Figure 5 – I2S2 Idealized Scientific Research Activity Lifecycle Model (Ball, 2012).

Figure 6 – Entities by Role, 1 of 3 (Interagency Working Group on Digital Data, 2009).

Figure 7 – Entities by Role, 2 of 3 (Interagency Working Group on Digital Data, 2009).

Figure 8 – Entities by Role, 3 of 3 (Interagency Working Group on Digital Data, 2009).

Figure 9 – Entities by Individuals (Interagency Working Group on Digital Data, 2009).

Figure 10 – Entities by Sector with footnotes (Interagency Working Group on Digital Data, 2009).

Figure 11 – Individuals by Role (Interagency Working Group on Digital Data, 2009).

Figure 12 – Individuals by Life Cycle Phase/Function (Interagency Working Group on Digital Data, 2009).
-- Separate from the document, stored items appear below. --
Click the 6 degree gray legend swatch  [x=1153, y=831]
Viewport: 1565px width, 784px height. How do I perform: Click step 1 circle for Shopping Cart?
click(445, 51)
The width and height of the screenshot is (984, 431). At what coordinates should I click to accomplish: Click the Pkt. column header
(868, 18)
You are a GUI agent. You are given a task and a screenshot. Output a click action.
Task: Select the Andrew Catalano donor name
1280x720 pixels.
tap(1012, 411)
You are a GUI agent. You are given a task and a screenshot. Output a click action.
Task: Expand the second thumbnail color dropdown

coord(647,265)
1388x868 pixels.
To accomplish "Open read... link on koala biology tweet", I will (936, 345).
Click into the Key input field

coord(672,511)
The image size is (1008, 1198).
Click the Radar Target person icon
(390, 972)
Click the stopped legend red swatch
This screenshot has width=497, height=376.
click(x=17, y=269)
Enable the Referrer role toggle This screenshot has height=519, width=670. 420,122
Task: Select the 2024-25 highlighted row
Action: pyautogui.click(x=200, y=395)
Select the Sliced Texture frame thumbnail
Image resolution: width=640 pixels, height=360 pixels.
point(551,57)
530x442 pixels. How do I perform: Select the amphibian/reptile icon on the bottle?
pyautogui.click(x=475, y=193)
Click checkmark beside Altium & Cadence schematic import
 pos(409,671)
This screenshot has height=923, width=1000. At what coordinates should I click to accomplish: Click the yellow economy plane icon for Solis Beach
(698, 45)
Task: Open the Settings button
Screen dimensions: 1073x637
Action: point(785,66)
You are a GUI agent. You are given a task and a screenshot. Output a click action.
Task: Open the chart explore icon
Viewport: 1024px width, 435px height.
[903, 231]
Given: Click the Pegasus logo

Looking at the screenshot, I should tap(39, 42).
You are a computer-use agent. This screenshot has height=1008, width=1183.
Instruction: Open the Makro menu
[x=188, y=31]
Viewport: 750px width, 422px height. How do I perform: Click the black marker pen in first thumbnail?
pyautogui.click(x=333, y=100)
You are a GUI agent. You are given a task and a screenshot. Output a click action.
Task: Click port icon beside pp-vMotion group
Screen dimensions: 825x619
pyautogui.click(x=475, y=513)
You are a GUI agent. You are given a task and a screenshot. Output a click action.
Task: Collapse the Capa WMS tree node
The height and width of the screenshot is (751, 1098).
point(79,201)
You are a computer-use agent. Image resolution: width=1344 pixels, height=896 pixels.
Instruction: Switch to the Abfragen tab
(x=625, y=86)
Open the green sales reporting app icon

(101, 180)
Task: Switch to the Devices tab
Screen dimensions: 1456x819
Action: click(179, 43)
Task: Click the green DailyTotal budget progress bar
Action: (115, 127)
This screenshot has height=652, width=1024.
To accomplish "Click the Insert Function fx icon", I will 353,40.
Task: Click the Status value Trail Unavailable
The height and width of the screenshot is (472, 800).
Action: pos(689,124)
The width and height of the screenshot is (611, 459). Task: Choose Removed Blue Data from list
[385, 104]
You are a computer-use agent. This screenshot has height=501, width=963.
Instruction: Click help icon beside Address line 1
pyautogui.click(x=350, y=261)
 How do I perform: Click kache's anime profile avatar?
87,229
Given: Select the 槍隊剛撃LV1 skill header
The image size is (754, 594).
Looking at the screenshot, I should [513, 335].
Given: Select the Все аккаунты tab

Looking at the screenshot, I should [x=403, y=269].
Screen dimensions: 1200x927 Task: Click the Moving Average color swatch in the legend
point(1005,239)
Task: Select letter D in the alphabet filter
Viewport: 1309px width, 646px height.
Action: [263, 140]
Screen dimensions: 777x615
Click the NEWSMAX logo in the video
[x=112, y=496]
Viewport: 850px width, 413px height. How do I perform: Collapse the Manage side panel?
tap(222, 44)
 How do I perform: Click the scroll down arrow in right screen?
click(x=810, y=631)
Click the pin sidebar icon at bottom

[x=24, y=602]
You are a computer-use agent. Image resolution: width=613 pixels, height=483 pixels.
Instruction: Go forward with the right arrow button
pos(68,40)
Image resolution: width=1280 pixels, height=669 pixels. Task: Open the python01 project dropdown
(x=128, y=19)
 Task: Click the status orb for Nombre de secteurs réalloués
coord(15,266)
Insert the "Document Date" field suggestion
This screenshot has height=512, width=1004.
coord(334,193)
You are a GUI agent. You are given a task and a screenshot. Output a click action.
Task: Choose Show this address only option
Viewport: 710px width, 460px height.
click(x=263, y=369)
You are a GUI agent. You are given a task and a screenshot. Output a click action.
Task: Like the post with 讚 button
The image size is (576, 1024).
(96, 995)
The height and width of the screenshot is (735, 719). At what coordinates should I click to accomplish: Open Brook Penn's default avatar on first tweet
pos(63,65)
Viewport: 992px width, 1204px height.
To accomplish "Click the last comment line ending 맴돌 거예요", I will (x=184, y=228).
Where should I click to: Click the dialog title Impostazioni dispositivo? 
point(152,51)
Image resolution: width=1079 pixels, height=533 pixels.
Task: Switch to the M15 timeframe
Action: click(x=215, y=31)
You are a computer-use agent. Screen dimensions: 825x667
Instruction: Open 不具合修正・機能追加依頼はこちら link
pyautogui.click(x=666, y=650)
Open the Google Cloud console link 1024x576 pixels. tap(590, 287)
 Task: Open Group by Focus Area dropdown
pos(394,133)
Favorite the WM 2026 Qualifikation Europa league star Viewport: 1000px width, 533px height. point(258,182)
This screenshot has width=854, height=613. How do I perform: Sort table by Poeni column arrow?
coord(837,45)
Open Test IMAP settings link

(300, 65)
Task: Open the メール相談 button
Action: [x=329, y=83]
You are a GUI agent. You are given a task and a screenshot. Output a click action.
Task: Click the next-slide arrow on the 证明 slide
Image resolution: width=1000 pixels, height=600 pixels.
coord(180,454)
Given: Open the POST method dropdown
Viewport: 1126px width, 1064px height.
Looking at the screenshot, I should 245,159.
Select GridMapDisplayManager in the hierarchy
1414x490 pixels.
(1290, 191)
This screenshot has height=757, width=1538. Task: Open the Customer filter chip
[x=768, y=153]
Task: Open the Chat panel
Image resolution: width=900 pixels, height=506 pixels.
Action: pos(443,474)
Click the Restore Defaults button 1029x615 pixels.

Figure 13 – Entities by Life Cycle Phase/Function (Interagency Working Group on Digital Data, 2009).


Introduction

Preservation standards for repositories do not exist in a void. They were created to address a particular issue, which is the long-term preservation of digital objects, i.e., “data”. Waters & Garrett (1996) wrote that these standards must be created in order for archives to demonstrate that “they are what they say they are” and they can “meet or exceed the standards and criteria of an independently-administered program”. Preservation repository and policy standards are designed to address long-term digital storage (i.e., digital curation and preservation) by defining “the what” (preservation repository design) and “the how” (preservation policies). The next step is to examine what types of data are being curated and preserved, put into an “OAIS Reference Model inside” repository and managed with Audit and Certification of Trustworthy Digital Repositories Recommended Practices, as well as to examine any related issues and factors.

Hey and Trefethen (2003) defined the data deluge with an examination of eScience. The authors called for “new” types of digital libraries for science data that would provide data-specific services and management. While the data deluge cuts across all sectors (Manyika, et al., 2011; Science and Technology Council, 2007), this essay focuses primarily on the research data deluge. It defines research data, the types of research data and collections; attempts to determine how much data exists; and, examines “big data” versus privacy. It also describes the reasons researchers do and do not share their data, the role of data curators, and, provides an overview of infrastructure. Finally, this literature review describes research data curation; examines example applications of general data management policies to repositories and to the data itself; and, discusses the implications for the long-term stewardship of research data based on the literature reviewed.

Definitions

What does it mean to “steward” data? The editors of Merriam-Webster (2012) defined stewardship as, “the conducting, supervising, or managing of something; especially : the careful and responsible management of something entrusted to one’s care “. The authors of ForestInfo.org (2012) wrote that stewardship is, “the concept of responsible caretaking; the concept is based on the premise that we do not own resources, but are managers of resources and are responsible to future generations for their condition”. Therefore, one may extrapolate that “data stewardship” is the “careful and responsible management of something entrusted to one’s care” so that future generations may access the data with full confidence that the data is what the provider says it is.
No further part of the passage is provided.